• Exercise brief
Below are records; please write out exactly the lines from the first line through the line containing "Screen dimensions: 1324x436", with no pictures.

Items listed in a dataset
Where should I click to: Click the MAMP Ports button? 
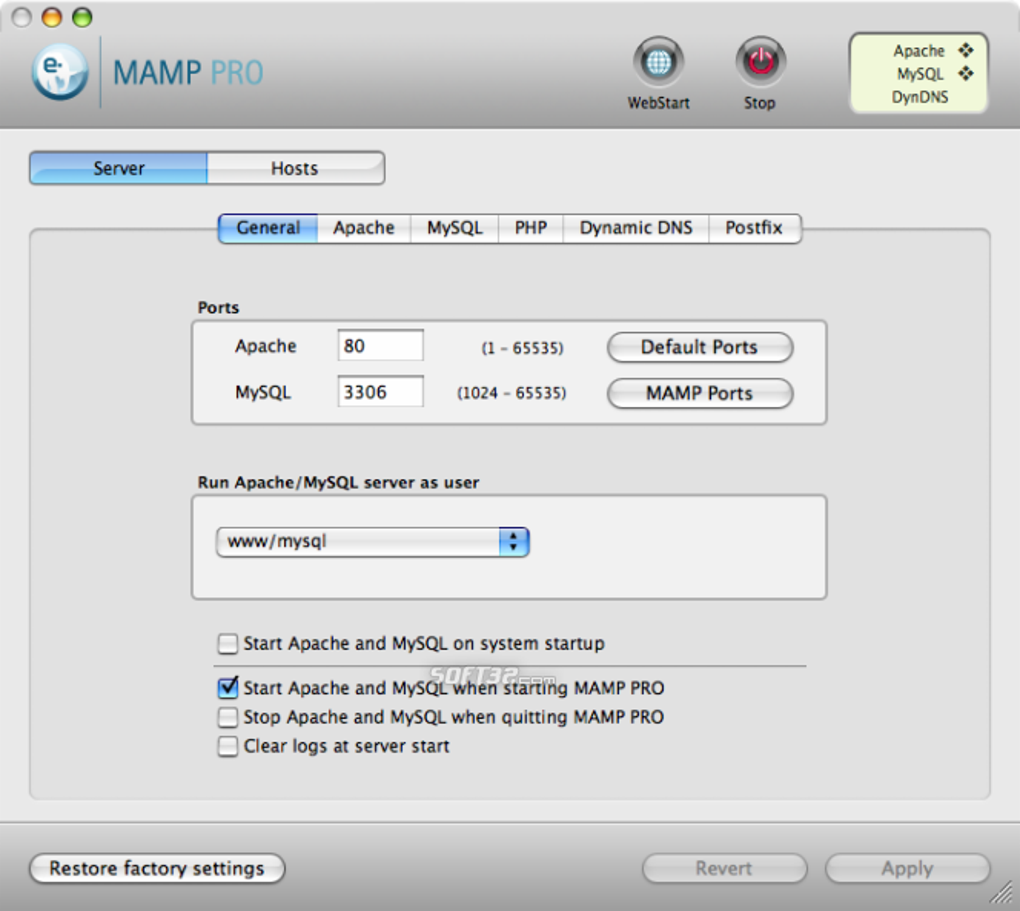pos(700,394)
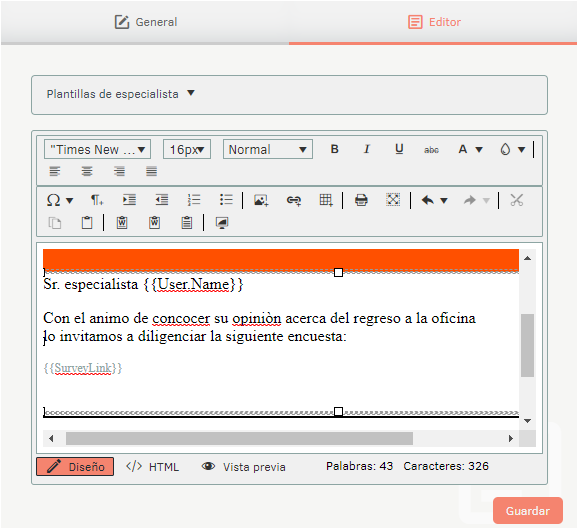The image size is (577, 528).
Task: Click the Insert Table icon
Action: coord(326,201)
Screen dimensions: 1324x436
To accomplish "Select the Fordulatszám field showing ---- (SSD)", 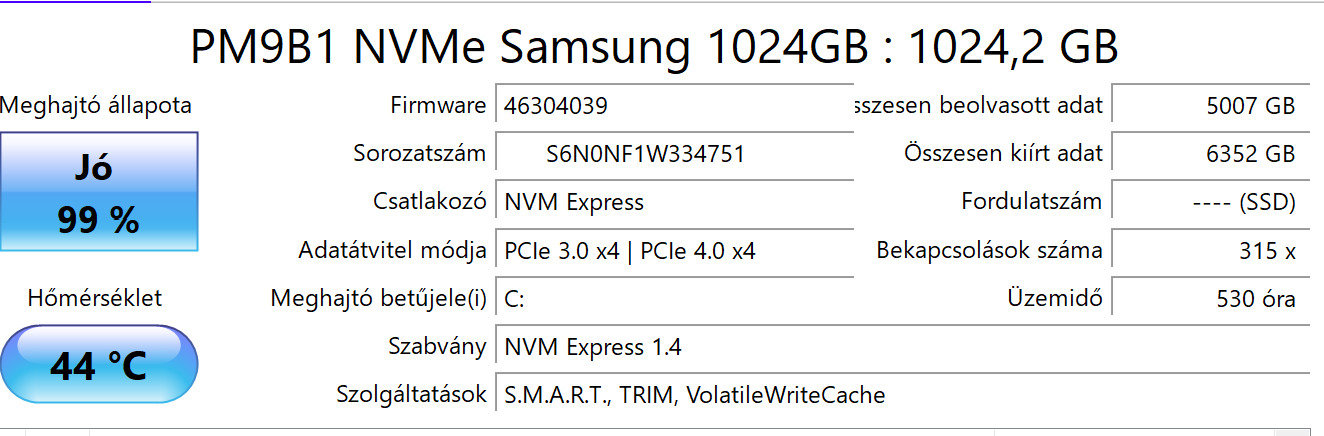I will 1210,202.
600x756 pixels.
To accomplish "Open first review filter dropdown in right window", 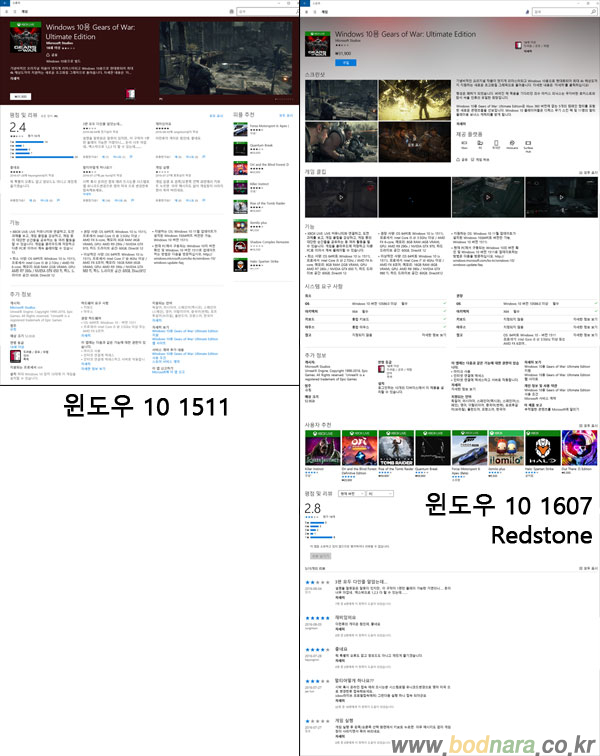I will click(349, 494).
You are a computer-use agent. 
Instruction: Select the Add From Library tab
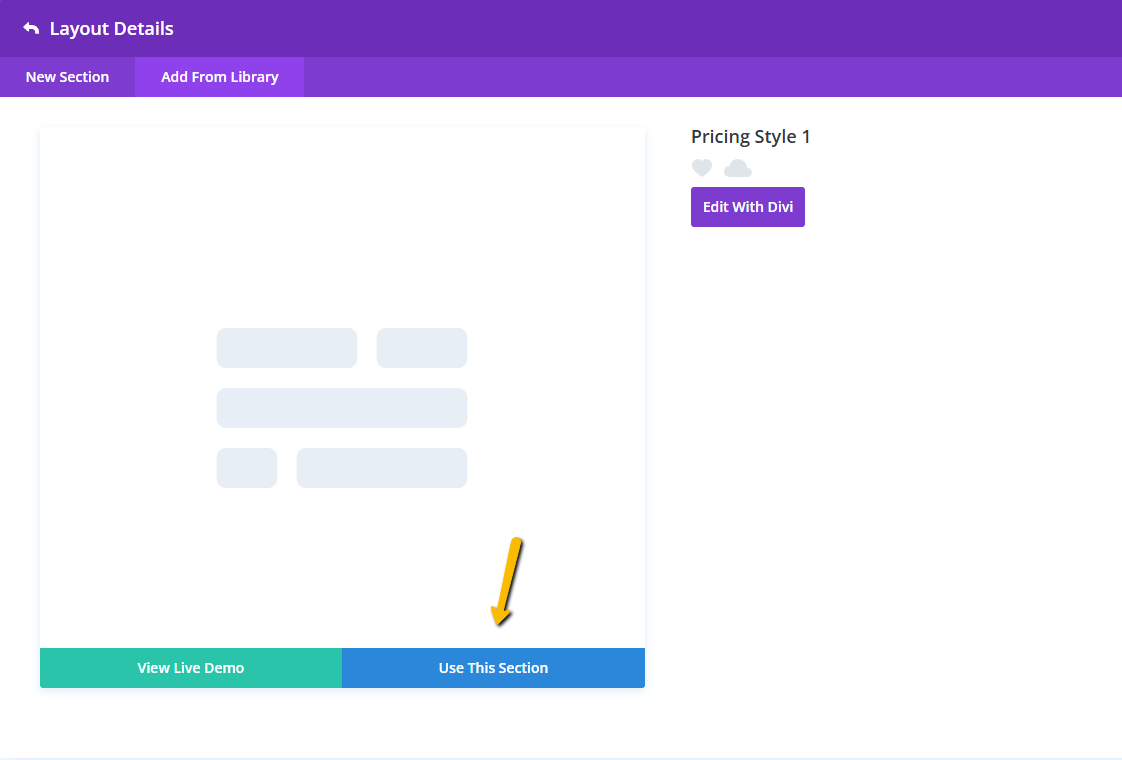[x=219, y=77]
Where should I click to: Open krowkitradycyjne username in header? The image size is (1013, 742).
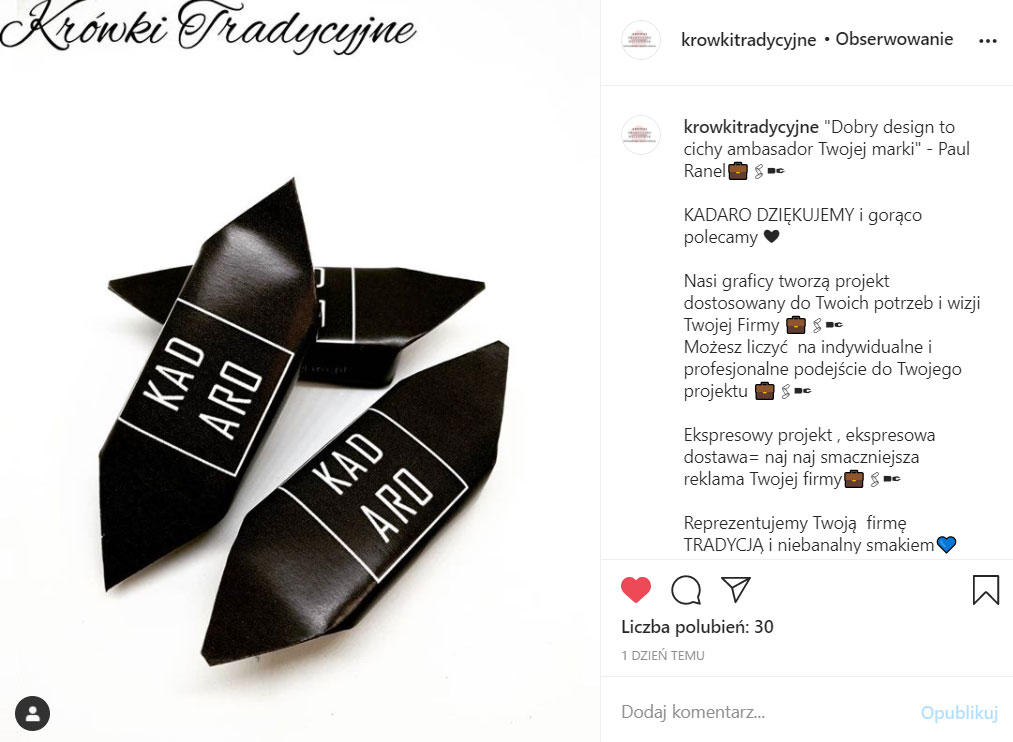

• Expected answer
Where should I click to: Click the MAMP Ports button? 
pos(700,394)
The image size is (577, 528).
Task: Click the Insert Table icon
Action: coord(326,201)
Screen dimensions: 1324x436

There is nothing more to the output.